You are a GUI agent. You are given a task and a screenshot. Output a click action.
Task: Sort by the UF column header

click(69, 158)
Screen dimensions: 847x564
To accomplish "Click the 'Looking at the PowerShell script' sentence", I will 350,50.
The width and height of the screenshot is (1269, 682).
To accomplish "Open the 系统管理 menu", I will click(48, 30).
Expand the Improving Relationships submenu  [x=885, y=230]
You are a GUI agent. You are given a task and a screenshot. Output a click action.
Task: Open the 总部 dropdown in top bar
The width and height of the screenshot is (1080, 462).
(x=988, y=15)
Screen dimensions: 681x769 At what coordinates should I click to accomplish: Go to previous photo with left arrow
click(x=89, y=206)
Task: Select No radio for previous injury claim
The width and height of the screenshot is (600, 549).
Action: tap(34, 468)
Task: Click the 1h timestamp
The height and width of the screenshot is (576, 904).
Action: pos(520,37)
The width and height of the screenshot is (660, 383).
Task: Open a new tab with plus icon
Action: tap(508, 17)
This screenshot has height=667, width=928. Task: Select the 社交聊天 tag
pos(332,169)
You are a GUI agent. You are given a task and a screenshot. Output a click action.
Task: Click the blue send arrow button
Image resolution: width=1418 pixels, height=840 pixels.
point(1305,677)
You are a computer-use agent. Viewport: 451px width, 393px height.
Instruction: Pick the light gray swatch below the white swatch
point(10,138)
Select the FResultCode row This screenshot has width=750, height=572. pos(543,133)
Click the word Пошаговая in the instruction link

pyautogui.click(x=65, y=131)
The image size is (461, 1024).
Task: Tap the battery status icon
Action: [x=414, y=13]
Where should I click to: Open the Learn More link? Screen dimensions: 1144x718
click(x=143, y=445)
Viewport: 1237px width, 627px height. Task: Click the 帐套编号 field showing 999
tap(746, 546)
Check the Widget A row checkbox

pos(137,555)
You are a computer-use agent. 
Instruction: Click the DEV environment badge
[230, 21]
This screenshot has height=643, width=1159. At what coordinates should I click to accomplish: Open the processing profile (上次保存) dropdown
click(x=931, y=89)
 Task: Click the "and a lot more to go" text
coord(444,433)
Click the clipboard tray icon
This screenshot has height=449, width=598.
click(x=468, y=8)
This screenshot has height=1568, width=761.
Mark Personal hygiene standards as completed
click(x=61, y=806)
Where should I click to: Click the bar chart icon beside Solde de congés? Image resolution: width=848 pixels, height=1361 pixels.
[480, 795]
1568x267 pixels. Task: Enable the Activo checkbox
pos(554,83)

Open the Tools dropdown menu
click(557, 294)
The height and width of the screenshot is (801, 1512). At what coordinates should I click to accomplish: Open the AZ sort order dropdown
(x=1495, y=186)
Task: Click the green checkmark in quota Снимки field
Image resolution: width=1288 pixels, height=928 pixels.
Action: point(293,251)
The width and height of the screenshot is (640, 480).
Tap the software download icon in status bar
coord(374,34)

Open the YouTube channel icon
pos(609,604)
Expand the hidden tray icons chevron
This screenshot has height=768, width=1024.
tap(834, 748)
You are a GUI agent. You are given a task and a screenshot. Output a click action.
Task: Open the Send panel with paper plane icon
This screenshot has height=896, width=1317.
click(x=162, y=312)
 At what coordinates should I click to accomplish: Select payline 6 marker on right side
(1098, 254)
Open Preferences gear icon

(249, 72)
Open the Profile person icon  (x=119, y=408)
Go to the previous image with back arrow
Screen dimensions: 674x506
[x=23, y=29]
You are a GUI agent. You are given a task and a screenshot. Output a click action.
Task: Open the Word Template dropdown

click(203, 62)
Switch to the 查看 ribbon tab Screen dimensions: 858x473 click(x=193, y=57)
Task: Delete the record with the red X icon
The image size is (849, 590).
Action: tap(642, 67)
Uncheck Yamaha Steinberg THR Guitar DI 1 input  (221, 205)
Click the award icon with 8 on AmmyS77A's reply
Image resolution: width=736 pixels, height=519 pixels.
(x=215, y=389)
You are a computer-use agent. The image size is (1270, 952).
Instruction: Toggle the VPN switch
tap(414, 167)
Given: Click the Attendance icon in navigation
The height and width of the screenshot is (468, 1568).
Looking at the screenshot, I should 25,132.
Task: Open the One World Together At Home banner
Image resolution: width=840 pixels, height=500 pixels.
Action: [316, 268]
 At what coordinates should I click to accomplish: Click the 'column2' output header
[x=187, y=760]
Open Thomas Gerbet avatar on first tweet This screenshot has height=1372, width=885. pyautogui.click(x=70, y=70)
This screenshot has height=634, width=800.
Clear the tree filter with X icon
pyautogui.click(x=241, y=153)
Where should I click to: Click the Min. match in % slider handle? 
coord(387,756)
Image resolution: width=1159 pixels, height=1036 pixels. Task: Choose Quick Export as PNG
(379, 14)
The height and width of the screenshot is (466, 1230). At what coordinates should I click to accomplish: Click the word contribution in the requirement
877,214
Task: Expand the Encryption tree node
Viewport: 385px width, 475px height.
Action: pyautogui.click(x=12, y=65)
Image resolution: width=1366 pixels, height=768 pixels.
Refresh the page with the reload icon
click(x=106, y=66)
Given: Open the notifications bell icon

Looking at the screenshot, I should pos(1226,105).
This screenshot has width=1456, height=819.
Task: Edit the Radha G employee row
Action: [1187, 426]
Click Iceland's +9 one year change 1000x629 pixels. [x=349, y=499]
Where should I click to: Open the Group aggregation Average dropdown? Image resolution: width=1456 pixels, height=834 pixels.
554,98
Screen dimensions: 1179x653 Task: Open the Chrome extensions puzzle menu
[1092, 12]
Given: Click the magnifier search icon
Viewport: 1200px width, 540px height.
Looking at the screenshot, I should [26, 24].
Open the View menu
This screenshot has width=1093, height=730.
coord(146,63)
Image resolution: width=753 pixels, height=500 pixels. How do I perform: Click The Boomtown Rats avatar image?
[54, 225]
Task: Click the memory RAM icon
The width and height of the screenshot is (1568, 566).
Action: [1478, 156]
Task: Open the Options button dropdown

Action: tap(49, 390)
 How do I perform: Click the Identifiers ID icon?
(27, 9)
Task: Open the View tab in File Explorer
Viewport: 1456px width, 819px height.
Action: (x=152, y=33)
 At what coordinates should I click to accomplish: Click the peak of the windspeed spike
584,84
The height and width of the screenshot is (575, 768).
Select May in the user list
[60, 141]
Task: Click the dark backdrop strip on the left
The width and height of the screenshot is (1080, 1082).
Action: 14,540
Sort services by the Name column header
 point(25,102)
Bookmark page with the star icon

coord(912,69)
------------------------------------------------------------------------
__WORK TASK__. If a line in the data above holds the string "tray", report that line.

__REPLY__.
Click the clipboard tray icon
Expand the hidden tray icons chevron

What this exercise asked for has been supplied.